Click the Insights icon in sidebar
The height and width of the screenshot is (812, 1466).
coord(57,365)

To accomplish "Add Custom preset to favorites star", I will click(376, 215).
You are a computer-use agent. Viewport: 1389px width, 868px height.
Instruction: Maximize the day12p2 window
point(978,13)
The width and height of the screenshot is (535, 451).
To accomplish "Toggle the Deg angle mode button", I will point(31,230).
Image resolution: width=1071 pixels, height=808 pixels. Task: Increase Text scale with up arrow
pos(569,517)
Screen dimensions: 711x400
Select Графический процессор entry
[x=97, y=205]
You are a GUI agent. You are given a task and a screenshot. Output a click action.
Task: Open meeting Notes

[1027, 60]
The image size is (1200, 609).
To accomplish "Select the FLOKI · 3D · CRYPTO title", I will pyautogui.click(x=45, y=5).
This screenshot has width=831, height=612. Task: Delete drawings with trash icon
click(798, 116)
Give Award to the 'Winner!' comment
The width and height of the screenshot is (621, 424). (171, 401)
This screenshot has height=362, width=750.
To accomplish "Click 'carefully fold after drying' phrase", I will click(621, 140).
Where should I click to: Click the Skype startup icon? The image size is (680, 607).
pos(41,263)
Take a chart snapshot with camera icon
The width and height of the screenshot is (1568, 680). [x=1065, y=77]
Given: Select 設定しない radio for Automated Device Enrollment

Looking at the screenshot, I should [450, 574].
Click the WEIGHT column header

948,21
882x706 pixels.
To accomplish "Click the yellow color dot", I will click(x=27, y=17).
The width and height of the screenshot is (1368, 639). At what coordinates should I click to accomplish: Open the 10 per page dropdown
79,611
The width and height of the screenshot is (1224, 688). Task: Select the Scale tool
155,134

####

- _Task to carry out_
Take the lines above from the one containing "Task: Open meeting Notes" down to the one containing "This screenshot has height=362, width=750.", and transcribe them exactly, both ends included.

- _Reply to the exercise_
Task: Open meeting Notes

[1027, 60]
The image size is (1200, 609).
To accomplish "Select the FLOKI · 3D · CRYPTO title", I will pyautogui.click(x=45, y=5).
This screenshot has width=831, height=612. Task: Delete drawings with trash icon
click(798, 116)
Give Award to the 'Winner!' comment
The width and height of the screenshot is (621, 424). (171, 401)
This screenshot has height=362, width=750.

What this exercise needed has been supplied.